>> start Dataset

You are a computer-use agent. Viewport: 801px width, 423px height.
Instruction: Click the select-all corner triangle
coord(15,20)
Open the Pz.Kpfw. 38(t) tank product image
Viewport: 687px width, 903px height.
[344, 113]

>> end Dataset

**Your objective:** Which lines in the rows above contain the string "height"? Return each of them in full.

**The result:**
You are a computer-use agent. Viewport: 801px width, 423px height.
Viewport: 687px width, 903px height.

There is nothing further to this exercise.